■ **What is needed**: Throughout the entries below, report every line where "agent" is found.

■ **Dataset**:

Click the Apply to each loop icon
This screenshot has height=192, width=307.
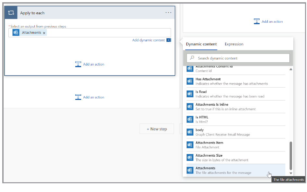11,13
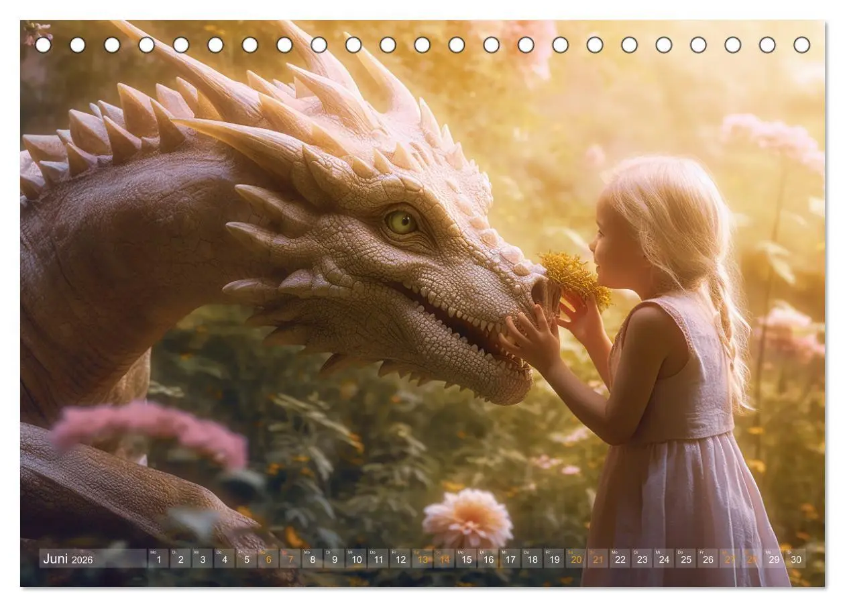The image size is (845, 607).
Task: Select Monday 22 in the date row
Action: 620,559
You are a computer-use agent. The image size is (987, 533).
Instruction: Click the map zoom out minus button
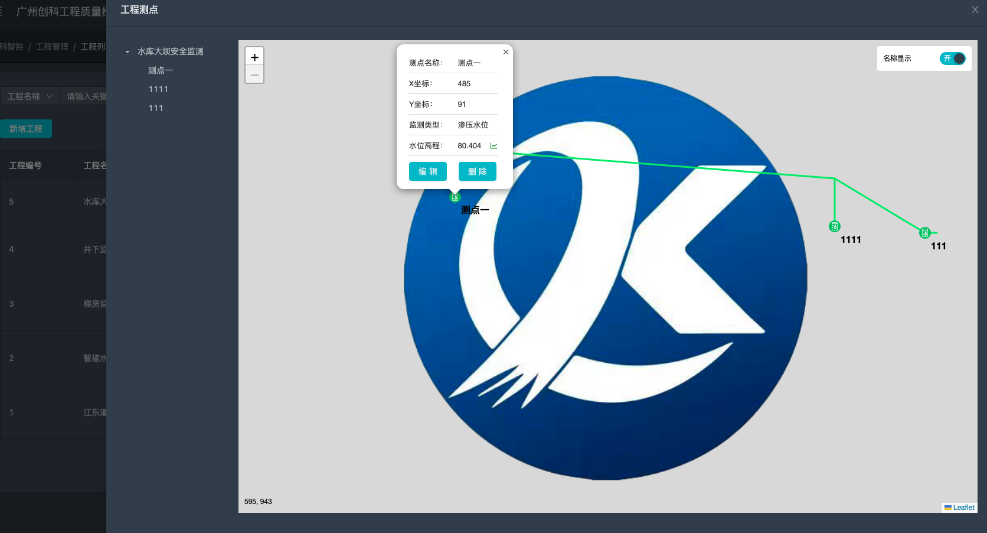tap(254, 74)
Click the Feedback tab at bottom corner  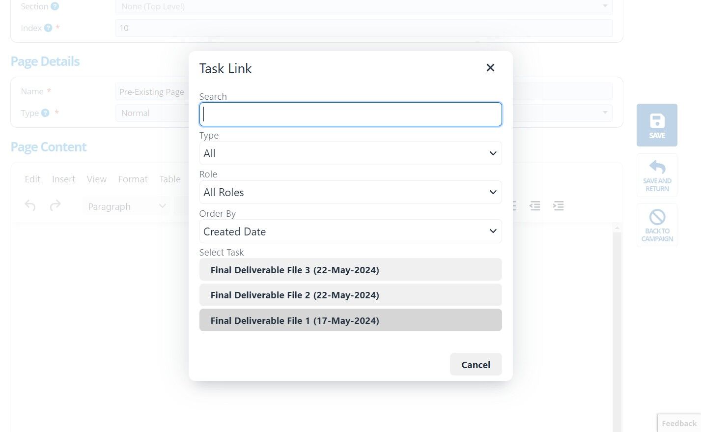678,423
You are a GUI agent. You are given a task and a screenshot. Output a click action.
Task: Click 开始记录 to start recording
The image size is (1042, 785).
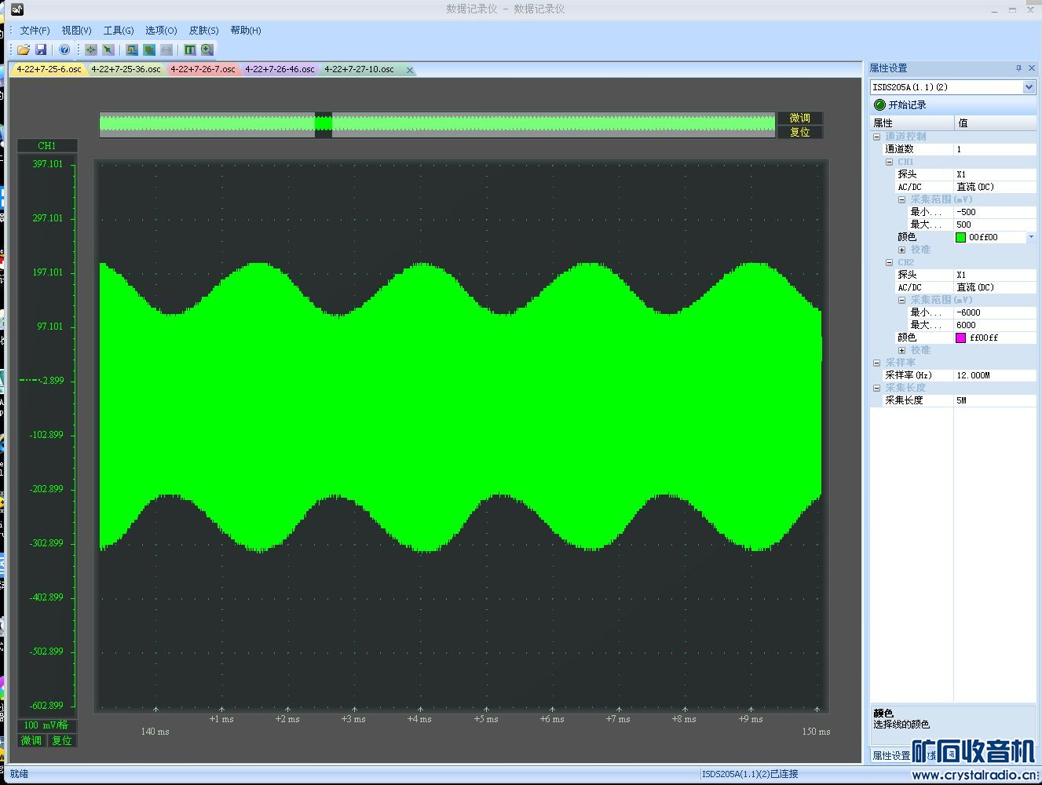[x=907, y=105]
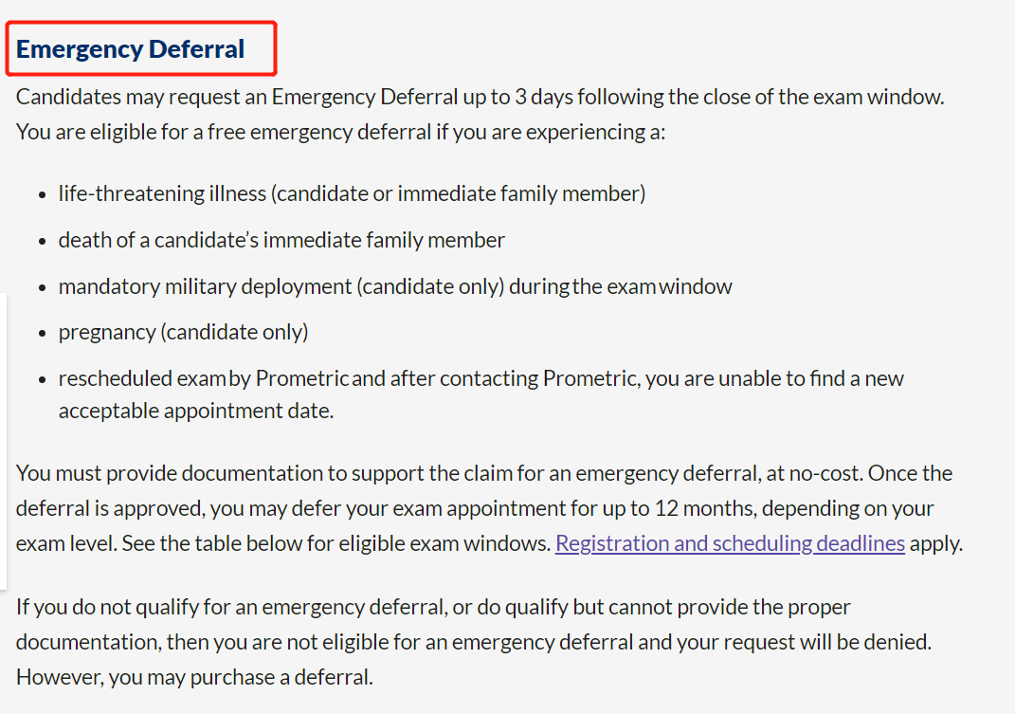
Task: Click the white panel edge at left
Action: click(x=3, y=441)
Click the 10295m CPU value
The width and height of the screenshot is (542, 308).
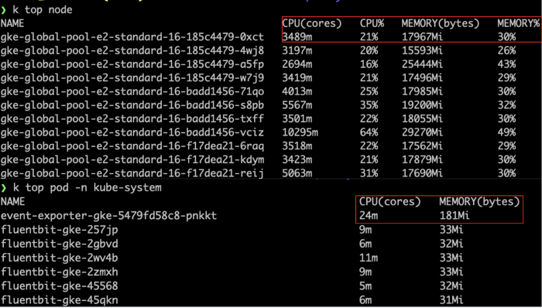300,132
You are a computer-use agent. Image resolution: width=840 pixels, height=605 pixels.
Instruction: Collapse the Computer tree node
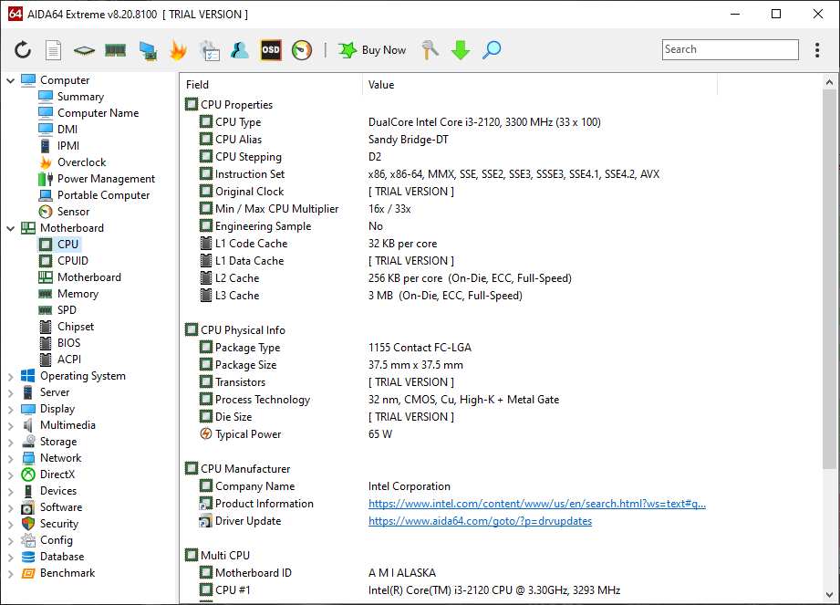pyautogui.click(x=11, y=80)
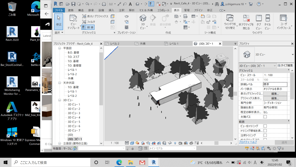
Task: Click the プロパティ ヘルプ link
Action: pos(248,142)
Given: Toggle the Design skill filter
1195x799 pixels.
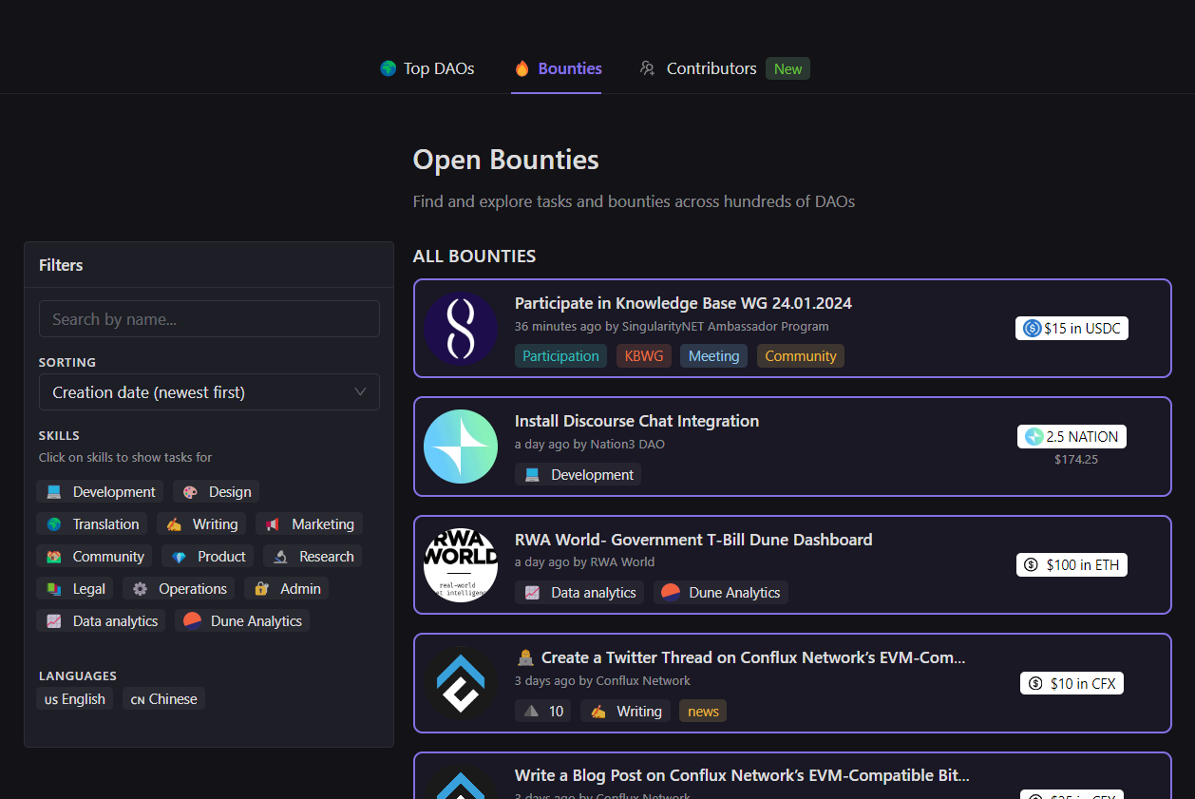Looking at the screenshot, I should 217,492.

■ **Exercise response**:
You are a computer-use agent. The image size is (987, 533).
You are a GUI agent. You are given a task and a screenshot. Output a click action.
You are a computer-use agent. Image resolution: width=840 pixels, height=605 pixels.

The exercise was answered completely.